Mmathari Kelebogile Matsau
Deputy Director-General : Strategic Health Programmes

Background

Nthari Matsau obtained a BSc degree from the National University of Lesotho in 1977 and a Masters degree in Community Health from the Liverpool School of Tropical Medicine, UK, in 1980. In 1983 she obtained a post-graduate Diploma in Management from the University of Connecticut in Hartford, USA, and in 1989 a Diploma in Financial Management with the Management Advisors London in association with the University of London.

She has also undergone numerous training courses in various fields related to her work and other areas of professional interest.

From 1977 to 1992 she worked for the Department of Health in Lesotho in the Health Planning and Statistics Division, which she headed for the last five of her fifteen years there. The main areas of responsibility in this unit were health planning and project management, public health and epidemidogy, research, and health statistics and data management.

She worked extensively with donor funding from major international donors and multilateral funding agencies, notable among which was her role as Project Leader for the two largest projects in the department, funded by the World Bank/IBRD and the ADB.

During this period she undertook several international consultancies in the fields of health management, systems evaluation, health planning, population management, and health resources utilization.

She has been involved in a number of project identification and fact-finding initiatives in health by agencies such as WHO, UNICEF, World Bank, ADB, UNDP, and EEC (now EU).

In 1992 she came back to South Africa, and from 1993 to 1995 worked as Executive Director for the Association of Black Accountants of Southern Africa, an organization dedicated to opening up access for black students and black accountants to training and job opportunities, as well as providing support and mentoring in the business and corporate environment.

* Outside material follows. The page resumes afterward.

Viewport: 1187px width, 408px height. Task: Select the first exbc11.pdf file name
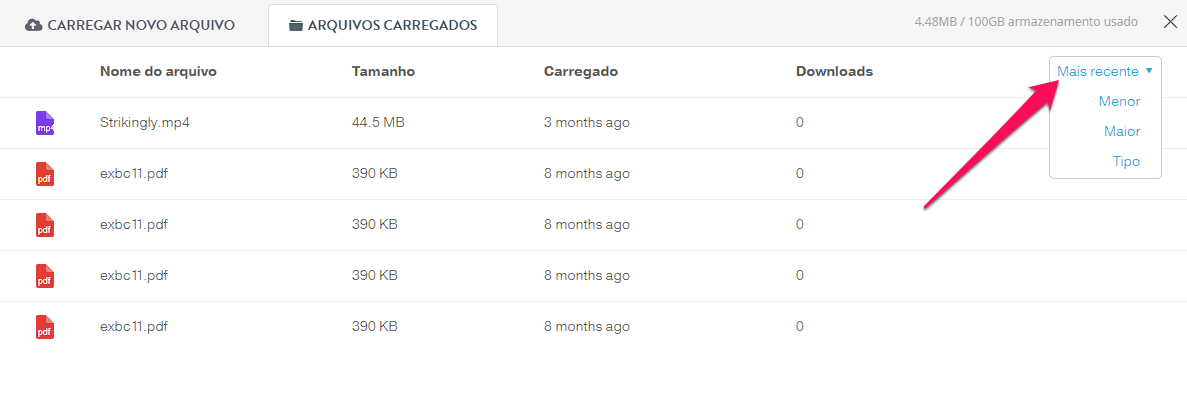(134, 173)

In June 1995 she joined the Department of Health as Chief Director for Operational and Technical Policy, principally responsible for development of policy norms and standards for different areas in the provision of health care. With the revision of the structure of the department in 1997 she took up a slightly broader area of responsibility to include health information systems, health monitoring and surveillance, and research; the name of the Chief Directorate thus accordingly changed to Health Information, Evaluation and Research.

In June 2000 she was appointed Deputy Director-General for the branch Strategic Health Programmes. The focus of this branch is delivery of priority health programmes that answer to the defined strategic direction of the health care delivery system: quality in health care, a district-based health system, control of communicable diseases, access to medicines, disease surveillance and information systems, monitoring of the health system, research, reproductive health, mental health, and international relations in health.

The branch consists of six clusters made up of fifteen directorates:

There are also three director-headed Units, which report directly to the DDG.

Some of the notable milestones that have been reached by this branch, and which form part of the strategic core interventions in the delivery of health care, include the development of comprehensive packages of care for different levels of health facilities, advances in the regularization and management of health research in the country, such as the establishment of the national Essential National Health Research Committee, development of Ethical Guidelines in Conduct of Research on Human Subjects, and the introduction of Telemedicine, which allows patients in remote areas to access specialist care in urban centres without having to travel there.

Ms Matsau serves on the Board of the Medical Research Council, and internationally, she sits on the Board of International e-Health Association. She is a member of the American Public Health Association, and the International Society for Quality Assurance.